Agena Bioscience’s MassARRAY System integrates the sensitivity of PCR technology and the high throughput of mass spectrometry detection technology. One reaction can achieve up to 40 gene amplifications that can be applied to single nucleotide polymorphism analysis, mutant detection, DNA methylation analysis, gene copy number identification, and other research areas [11]. Currently, the main applications of MassARRAY in clinics are deafness gene detection, epidermal growth factor receptor mutation detection, liquid biopsy, and hypertension gene detection [12,13,14,15]. In this study, we developed a new method based on multiplex reverse transcriptase (MRT)-PCR combined with MassARRAY technology to detect 27 common pathogens causing respiratory tract infections. We also evaluated its application value in clinics in the diagnosis of pathogens of respiratory tract infections.
Methods
Sample collection
We collected nasopharyngeal aspirate samples from 207 patients with suspected respiratory tract infection who were submitted to the sixth people’s hospital of Nantong from September 2019 to March 2020. The patients were aged 1–76 years only and comprised 112 males and 95 females. The collection of all NPA samples was approved by the ethics committee of the sixth people’s hospital of Nantong. And informed consent was obtained from all subjects. We confirmed that all methods in this study were carried out in accordance with relevant guidelines and regulations.
Primers used for multiplex PCR and extension reaction
Specific amplification primers and extension primers for all targets including several influenza A virus (Flu-A H1N1, H3, H5, H7, H3N2 seasonal type), influenza B virus (Flu-B), parainfluenza virus types 1 to 4 (PIV1 to 4), four human coronaviruses (HCoV-OC43, 229E, NL63, and HKU1), respiratory syncytial viruses (RSV), human metapneumoviruses (HMPV), human bocavirus (HBoV), human rhinovirus (HRV), human enterovirus (HEV), adenovirus (ADV), Moraxella catarrhalis (M. catarrhalis), Mycoplasma pneumoniae (MP), Chlamydia pneumonia (CP), Bordetella pertussis (B.pertussis), Haemophilus influenza(H.influenza), Streptococcus pneumoniae(S. pneumoniae), Streptococcus pyogenes (S.pyogenes), Streptococcus agalactiae (S.agalactiae) and Legionella pneumophila (L.pneumophila) were designed by MassARRAY Assay Design software using published sequences from Gene Bank (Table 1). All primers were synthesized by Invitrogen Corp (Shanghai, China).
Nucleic acids extraction
Extraction of nucleic acids (NA) from 200 μl of NPA was performed by MagNA Pure LC extraction using the total nucleic acid extraction kit (Roche Diagnostics, Penzberg, Germany), and the operation steps were performed in strict accordance with the instructions of the kit. Sample quality control was evaluated by detection of the glyceraldehyde 3-phosphate dehydrogenase (GAPDH) gene as an internal control.

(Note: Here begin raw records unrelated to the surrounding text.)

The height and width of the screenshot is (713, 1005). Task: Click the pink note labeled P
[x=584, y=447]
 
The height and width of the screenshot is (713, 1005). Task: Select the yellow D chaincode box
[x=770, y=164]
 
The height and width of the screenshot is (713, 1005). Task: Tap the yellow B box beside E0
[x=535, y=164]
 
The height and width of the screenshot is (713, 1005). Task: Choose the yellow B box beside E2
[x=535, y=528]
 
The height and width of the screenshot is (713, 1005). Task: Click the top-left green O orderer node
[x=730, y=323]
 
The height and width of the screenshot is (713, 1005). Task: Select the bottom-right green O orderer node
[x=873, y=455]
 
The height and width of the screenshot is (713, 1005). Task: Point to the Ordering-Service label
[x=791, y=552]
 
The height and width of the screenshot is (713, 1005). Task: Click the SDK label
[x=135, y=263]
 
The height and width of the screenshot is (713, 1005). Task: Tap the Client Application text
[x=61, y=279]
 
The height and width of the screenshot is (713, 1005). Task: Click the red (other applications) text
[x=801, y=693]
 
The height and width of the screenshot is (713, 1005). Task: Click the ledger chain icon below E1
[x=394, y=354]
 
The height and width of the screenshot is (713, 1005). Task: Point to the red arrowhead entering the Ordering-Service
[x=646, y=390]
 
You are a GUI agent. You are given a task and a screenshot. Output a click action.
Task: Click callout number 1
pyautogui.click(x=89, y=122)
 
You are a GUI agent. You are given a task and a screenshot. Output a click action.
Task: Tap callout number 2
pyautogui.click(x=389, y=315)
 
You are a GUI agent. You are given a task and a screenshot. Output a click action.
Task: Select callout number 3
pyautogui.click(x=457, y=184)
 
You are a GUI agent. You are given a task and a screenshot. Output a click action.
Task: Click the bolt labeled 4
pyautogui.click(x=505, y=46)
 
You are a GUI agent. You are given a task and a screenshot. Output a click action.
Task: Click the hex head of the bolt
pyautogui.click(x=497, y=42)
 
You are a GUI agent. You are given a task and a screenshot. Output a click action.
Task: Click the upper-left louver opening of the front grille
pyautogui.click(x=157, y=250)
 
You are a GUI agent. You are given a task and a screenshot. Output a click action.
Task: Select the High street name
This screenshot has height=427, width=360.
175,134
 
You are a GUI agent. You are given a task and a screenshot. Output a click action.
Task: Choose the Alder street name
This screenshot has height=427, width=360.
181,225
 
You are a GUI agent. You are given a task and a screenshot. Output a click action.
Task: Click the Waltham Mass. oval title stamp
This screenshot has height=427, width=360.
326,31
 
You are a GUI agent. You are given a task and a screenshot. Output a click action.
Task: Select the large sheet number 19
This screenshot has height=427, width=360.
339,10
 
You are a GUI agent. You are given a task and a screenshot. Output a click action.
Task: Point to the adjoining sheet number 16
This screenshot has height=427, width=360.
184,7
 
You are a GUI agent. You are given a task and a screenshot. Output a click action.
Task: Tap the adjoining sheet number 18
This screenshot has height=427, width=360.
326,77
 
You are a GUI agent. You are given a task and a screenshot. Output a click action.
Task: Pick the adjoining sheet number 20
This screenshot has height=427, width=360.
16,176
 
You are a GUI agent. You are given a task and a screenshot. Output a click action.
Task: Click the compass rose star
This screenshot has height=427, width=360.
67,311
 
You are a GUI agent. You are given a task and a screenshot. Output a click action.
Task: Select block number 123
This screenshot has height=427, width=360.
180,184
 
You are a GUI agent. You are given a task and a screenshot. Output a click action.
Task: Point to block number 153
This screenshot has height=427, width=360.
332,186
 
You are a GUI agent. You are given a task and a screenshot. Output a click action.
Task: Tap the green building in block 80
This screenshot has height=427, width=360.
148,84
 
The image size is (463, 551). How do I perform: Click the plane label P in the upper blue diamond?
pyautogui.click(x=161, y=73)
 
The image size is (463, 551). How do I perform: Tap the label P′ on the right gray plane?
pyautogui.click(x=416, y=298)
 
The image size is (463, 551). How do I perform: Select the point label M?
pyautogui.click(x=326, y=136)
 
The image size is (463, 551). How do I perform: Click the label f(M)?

Multiplex RT-PCR and MassARRAY detection
First, we performed MRT-PCR using a 40 μl reaction mix contained 4 μl 10 × PCR buffer (Takara, Japan), 0.25 mM dNTP (Takara), 4 mM MgCl2, 0.5 μM of each amplification primer, 20 u PrimeScript™ II reverse transcriptase (Takara), 1u TaKaRa Hot start-Taq polymerase. The MRT-PCR was carried out on AB 2720 PCR instrument (AB, USA) for thermocycling and the cycling conditions were 50 °C 25 min, 95 °C 5 min, followed by 45 cycles of (94 °C 15 s, 55 °C 30 s, 68 °C 20 s). Second, we used shrimp alkaline phosphatase to remove dNTPs from the PCR product (dephosphorylation), 5 μl RT-PCR product from the first step was taken off and mixed with 2 μl shrimp alkaline phosphatase (Agena, USA), incubated at 45 °C for 25 min, 80 °C for 2 min. Third, we added 2 μl of single-base extension solution (Agena Bioscience) and 0.5 μM of each extention primer to the product of the second step, and then performed single-base extension as follows: 94 °C for 30 s, followed by 30 cycles of (94 °C for 5 s, five cycles of [52 °C for 5 s, 80 °C for 5 s]), and 72 °C for 3 min. After resin desalination, 10 μl of the extended PCR product was loaded onto the MassARRAY chip (Agena Bioscience), and the mass spectrometry results were analyzed with Typer 4.0 software (Agena Bioscience).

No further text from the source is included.